I didn't quite remember any kung-fu roosters until Gabriel sang the theme song - but those plots of my physical brain untilled since youth began to turn, and that knowledge rushed upon me. I tasted forbidden "sugar cereals" on my tongue as I recalled his travails against the despotic General Tso, who floated from here to there on a kind of floating throne which was also an oven. He believed (for whatever reason) that Kung-Foo Rooster's dedication to the martial arts would create the most tender chicken the world had ever known, and put his considerable personal fortune toward discerning the truth of the matter. There were ninjas all in white with cleavers and chef hats in addition to a group of seven interchangeable hatchling sidekicks called, collectively, "The Chix."
Where I grew up, it came on after Star Blazers and before The Great Space Coaster.
As for what occurs in the first panel, I can't imagine how counterproductive those MPAA clips before movies have proven to be.
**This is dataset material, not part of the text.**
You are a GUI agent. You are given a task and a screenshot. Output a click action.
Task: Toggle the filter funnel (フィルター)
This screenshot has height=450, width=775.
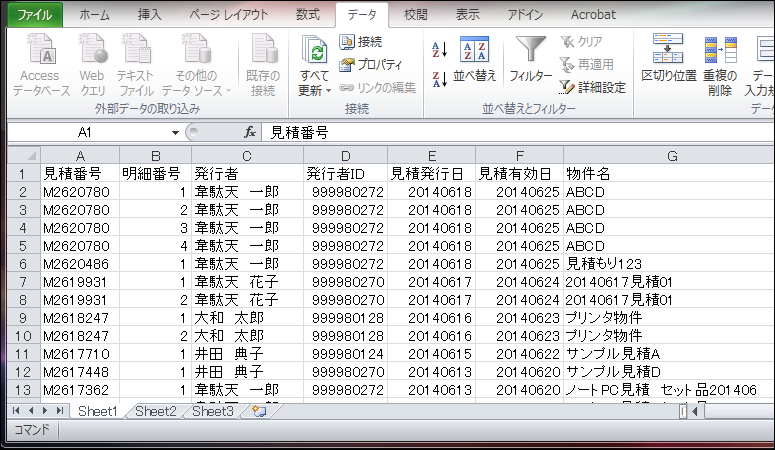coord(530,60)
It may be that you have not yet been insulted by one of these, but the only way to one-hundred percent guarantee that you will be harangued thus for piratical acts is to enter a theater and see movies legally.
I've never done it, and I don't mean that to be an emblem of morality - I tend to watch movies with their special features intact, pressed to convenient Digital Versatile Discs. But with a little help from his friends, and by friends I mean anonymous torrent peers, he's sitting on maybe an iPod's worth of purloined cinematic media - and I'm not talking about the mini, or heaven help us the shuffle. And all because the last time he managed to fit a first-run theatrical release into his life, they chastised him for things he hadn't done - might never have done - while simultaneously directing him to an Aladdin's Cave of jewelled fruits and ambulatory carpets.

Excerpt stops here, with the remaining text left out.